**Exercise:** Count the lines below that contain the word "agent", and give only that number.

**Records for processing:**
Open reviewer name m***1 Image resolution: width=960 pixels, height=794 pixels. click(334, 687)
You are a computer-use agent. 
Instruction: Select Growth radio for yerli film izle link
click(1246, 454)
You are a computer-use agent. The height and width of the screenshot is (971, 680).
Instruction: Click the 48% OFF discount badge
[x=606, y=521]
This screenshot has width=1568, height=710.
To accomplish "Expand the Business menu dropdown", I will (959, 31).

==

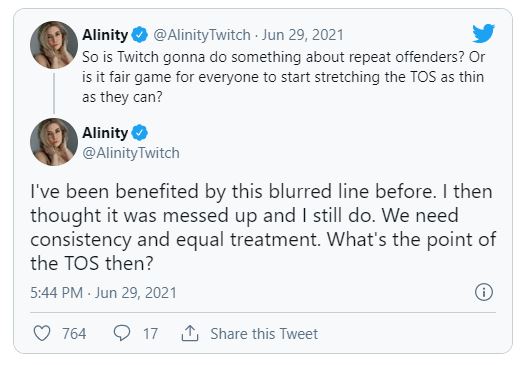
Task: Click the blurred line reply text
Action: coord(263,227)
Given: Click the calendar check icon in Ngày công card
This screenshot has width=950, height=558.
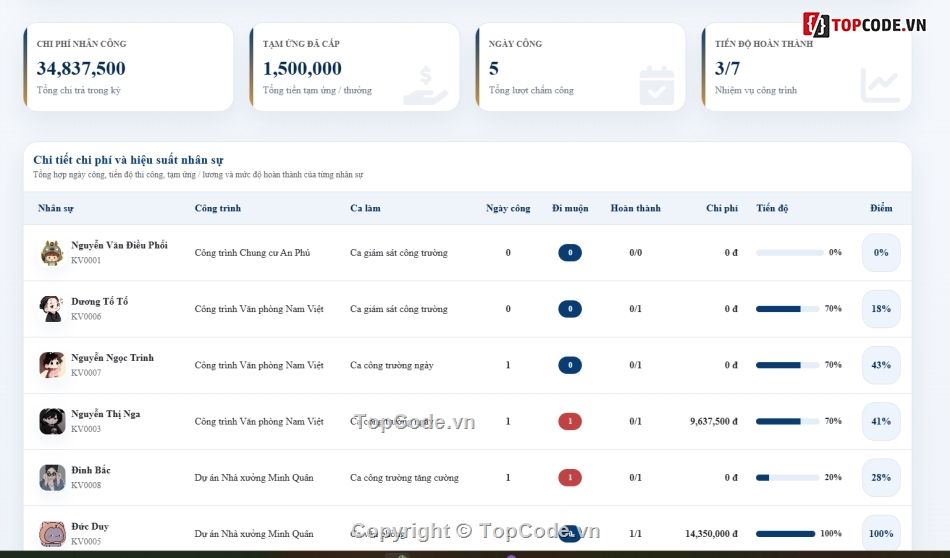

---

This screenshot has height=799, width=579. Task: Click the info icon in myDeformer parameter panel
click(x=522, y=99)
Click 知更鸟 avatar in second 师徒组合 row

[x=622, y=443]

**Answer box:** 2